Sombra Fútil Chamada Gente

22-01-2023
“O que há em mim é sobretudo cansaço —
Não disto nem daquilo,
Nem sequer de tudo ou de nada:
Cansaço assim mesmo, ele mesmo,
Cansaço.” — Álvaro de Campos 
Quando começaram as aulas sobre Fernando Pessoa, dizia com o peito cheio que não gostava da sua poesia, quezilava a sua linguagem hermética diante da professora, esbravejava a todos que as suas metáforas eram incompreensíveis. Contudo, derrepente, absolutamente tudo mudou. Conforme as aulas foram passando, a professora guiava-nos pela “constelação pessoana” e eu, cada vez mais, via-me em Pessoa. A dor de pensar, o fingimento artístico, o tédio, o niilismo, o cansaço, a nostalgia da infância! Quando me dei conta, já era Pessoa. Não me transformara nele, não! Eu descobrira, que na verdade, sempre fui como ele.

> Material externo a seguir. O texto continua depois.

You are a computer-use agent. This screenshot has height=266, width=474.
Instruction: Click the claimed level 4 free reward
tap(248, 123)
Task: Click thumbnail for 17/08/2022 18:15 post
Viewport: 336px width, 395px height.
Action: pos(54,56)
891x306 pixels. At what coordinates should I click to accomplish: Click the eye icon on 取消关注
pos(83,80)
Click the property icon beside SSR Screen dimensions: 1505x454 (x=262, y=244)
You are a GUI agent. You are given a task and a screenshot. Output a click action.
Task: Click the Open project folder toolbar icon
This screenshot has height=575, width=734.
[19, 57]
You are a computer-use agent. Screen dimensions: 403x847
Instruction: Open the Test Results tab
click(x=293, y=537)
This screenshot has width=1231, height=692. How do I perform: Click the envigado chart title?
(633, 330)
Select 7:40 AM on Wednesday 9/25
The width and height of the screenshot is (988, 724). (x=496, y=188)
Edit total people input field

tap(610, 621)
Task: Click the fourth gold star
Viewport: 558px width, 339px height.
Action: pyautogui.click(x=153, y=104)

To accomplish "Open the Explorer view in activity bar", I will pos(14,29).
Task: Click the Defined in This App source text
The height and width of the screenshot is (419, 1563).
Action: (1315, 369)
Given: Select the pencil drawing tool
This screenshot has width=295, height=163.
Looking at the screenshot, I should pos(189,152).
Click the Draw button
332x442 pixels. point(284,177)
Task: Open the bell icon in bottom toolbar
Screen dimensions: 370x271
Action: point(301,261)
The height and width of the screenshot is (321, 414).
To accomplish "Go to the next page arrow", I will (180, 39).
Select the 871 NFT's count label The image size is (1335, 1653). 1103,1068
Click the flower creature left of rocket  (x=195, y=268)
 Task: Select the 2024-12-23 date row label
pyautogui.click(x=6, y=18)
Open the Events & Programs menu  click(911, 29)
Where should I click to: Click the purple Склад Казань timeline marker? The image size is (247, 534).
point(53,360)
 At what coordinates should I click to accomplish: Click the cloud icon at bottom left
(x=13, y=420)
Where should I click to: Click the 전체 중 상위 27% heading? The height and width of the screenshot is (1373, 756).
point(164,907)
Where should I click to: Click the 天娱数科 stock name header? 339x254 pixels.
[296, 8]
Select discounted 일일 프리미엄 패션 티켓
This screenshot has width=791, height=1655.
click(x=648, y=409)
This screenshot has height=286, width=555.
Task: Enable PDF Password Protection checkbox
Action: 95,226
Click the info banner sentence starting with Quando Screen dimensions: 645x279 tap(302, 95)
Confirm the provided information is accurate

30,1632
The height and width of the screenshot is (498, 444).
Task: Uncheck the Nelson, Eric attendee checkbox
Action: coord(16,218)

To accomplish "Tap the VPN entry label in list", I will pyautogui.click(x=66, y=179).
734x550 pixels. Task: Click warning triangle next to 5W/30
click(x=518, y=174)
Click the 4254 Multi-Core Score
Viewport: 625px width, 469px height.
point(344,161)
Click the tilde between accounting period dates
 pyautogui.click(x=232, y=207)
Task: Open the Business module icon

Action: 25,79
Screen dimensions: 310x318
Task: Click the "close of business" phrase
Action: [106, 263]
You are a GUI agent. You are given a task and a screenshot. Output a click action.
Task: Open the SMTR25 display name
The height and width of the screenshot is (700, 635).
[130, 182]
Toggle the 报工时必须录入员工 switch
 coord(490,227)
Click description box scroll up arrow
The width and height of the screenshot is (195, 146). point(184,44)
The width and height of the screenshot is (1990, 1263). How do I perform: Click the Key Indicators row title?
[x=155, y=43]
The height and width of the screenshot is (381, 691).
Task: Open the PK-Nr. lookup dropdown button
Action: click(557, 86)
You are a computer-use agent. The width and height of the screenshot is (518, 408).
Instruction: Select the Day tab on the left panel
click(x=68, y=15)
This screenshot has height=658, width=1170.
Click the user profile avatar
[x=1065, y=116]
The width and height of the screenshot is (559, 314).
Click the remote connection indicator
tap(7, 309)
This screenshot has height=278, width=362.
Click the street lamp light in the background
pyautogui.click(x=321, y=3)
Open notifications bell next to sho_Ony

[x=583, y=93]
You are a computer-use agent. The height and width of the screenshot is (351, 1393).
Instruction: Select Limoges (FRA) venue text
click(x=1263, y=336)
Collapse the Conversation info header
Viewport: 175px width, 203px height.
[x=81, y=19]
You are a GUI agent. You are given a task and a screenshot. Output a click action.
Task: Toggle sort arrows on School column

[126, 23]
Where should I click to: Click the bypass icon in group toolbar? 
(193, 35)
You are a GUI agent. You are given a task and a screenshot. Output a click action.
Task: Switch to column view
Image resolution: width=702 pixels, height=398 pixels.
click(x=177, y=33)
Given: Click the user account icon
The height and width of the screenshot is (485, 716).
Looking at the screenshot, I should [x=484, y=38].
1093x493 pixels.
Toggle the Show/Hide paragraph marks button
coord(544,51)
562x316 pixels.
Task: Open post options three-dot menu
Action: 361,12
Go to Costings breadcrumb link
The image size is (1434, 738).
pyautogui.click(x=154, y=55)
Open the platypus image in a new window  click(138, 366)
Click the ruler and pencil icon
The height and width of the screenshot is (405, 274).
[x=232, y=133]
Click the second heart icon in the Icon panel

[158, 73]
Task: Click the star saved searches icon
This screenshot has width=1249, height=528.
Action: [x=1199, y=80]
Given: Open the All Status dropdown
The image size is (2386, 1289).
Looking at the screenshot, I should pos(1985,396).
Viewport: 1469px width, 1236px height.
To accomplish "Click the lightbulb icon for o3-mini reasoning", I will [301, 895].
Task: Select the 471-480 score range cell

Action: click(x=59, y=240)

Quantas vezes, sozinho na minha cama, pouco antes de dormir, chorava feito criança relembrando-me “O tempo em que festejavam o dia dos meus anos”. Lembrando-me do doce e terno colo da minha mãe, da minha irmã tão meiga e gentil, do meu irmãozinho, do meu padrasto que me fora pai… Pedia a D-us, então, que me fizesse voltar para lá “por uma viagem metafísica e carnal”, quando era menino e “tinha a doce saúde de não perceber coisa nenhuma”. E, afinal, percebendo a impossibilidade de realizar o meu desejo, via-me com “raiva de não ter trazido o passado roubado na algibeira”.

Então, no decorrer dos dias, percebia que em mim, só havia “sobretudo cansaço” e que todas as coisas produziam em mim cansaço.

Passei os meus dias a ser um fingidor, rascunhando os meus versos, até que finalmente percebi que, desse modo, estava quebrando a ordem do meu companheiro Campos: “Não saúdes como eu a morte em literatura!”. Entretanto, que mais eu faria? Restava-me compor “a dor que deveras sente”.

Por fim, compreendi que o ser humano é “cadáver adiado que procria” e, portanto, não há razões para continuar vivo. Porquanto, a vida é um constante sofrer, “ninguém faz falta”, “pouco te chorarão ”, melhor é dar logo cabo dela! Pensei eu: “Se queres matar-te, mata-te! [...] Ó sombra fútil que se chama gente”, afinal, “sem ti, tudo correrá sem ti”. Pensando assim, viver é postergar o sofrimento, pois marchamos todos em direção ao abismo, então levar “o óbolo ao barqueiro sombrio” é, simplesmente, adiantar serviço a Átropos.